Do you recall if you were seeing improvements even early in training on AdamWScaled vs AdamW?
I think that the pre-training task matters a lot. For regular decoder-only GPT style models I've also been using AdamW and it works just fine - the loss curve goes down smoothly from the beginning. T5 pre-training is a lot different. What I do not include in the README is the beginning of the loss curve. For every successful training of T5 there is a double-descent situation (around loss = 5):
You can also observe something similar in the blog. Only a small subset of runs converge (Adafactor) to desired values (<3), and other stay around very high loss (~5).
The only way I found to have this double-descent behaviour for T5 pre-training is including this weird RMS-LR scaling, and I tested it for variety of optimizers (Adam, Sophia, Lion). None of them converged to loss lower than 4, and after I added RMS-LR scaling they worked. I think that regular Adam is optimal for huge variety of tasks, but T5 pre-training is not one of them. The question is why :)
Hmm, but what if the thing they mention in the Section 8 of the Adafactor paper is true for this instance of T5 model. Have a look here. In HF they in fact initialise weight matrices in a complex way (e.g. they do not scale the attention scores by the sqrt(h_dim)
but initialise the attention weights appropriately so that it's not needed). Maybe relative step size is necessary in this scenario
Thanks, that's great to see the whole graph - such images almost always have the beginning cut off :) And I didn't know that about the two-phase loss curve for T5 models! Very interesting.

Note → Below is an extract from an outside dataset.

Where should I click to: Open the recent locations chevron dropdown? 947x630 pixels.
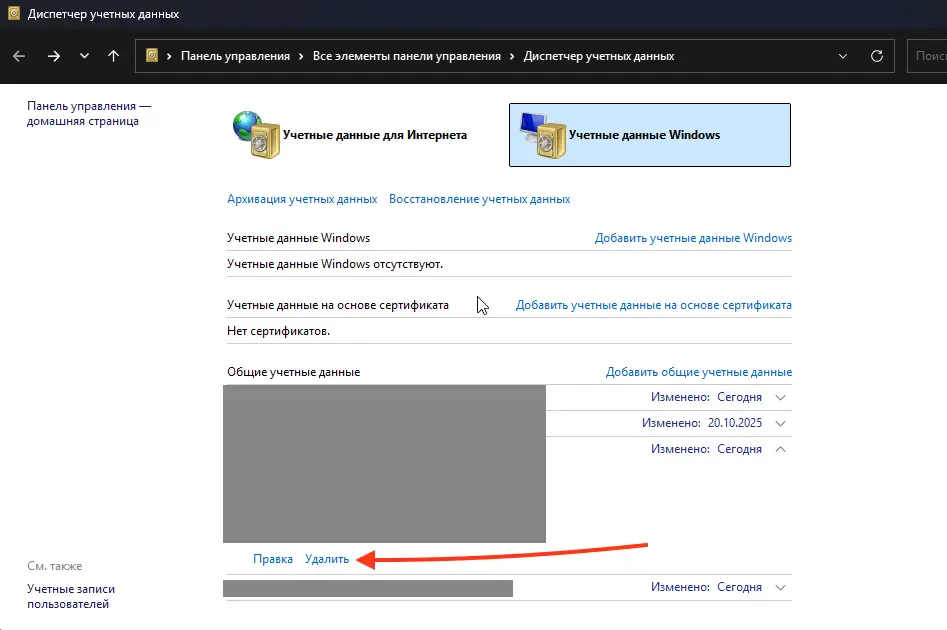[x=84, y=56]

Sounds like maybe the relative step size is helping you get past that part where the loss curve flattens temporarily right around 5? like in the graph from that HF blog you mentioned https://yhavinga-pre-training-dutch-t5-models.hf.space/media/2c8d9281e22bee471f438c8658cd4faca4e1bb905d4fe41ea2c899a4.png
One idea is maybe the two-phase aspect is somehow a result of it finally 'escaping' the 1e-3 small param regime? Which is where it then can improve the learning rate
Haha, I changed the initialisation of the model so that all weights are drawn from the same distribution and regular Adam worked! Thanks for brining this up, mystery solved. However, this trick from Adafactor is actually super cool, because this makes the optimiser more initialisation agnostic!
Wow, that's great! So glad I accidentally helped!!!

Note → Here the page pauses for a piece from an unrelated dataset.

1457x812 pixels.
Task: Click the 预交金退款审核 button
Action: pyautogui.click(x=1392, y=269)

Would you mind posting a graph of the new descent? I'd like to see how that hump changed!
The hump is exactly the same, I'll try to post the updated version of the repo soon : )

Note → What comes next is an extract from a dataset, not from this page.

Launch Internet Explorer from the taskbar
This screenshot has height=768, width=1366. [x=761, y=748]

Neat. That's interesting to find out that the hump is a fundamental part of the model and not simply an artifact of the RMS-LR scaling trick.
@PiotrNawrot : did you have time to incorporate these findings into the report? It sounds really encouraging!
@Taytay We're currently investigating it with others in https://github.com/PiotrNawrot/nanoT5/issues/25. You are welcome to join the discussion if you are interested.
@SmerkyG also - we're currently investigating it with others in https://github.com/PiotrNawrot/nanoT5/issues/25. You are welcome to join the discussion if you are interested.
Could you shed some light on how the RMS scaling code used in AdamWScale is supposed to work? Seems like it has a bug, but maybe there's some magic I'm missing there...
This seems extremely different than what Adafactor does, which first calculates the expected parameter update, and then scales it like
update = step_size * max(1, rms(update) / clipping)
The nanoT5 code appears to scale each parameter's update by
_rms(its own parameter value)
, rather than_rms(the parameter's desired update)
And then uses a magic constant which is maybe meant to somehow refer back to the default learning rate?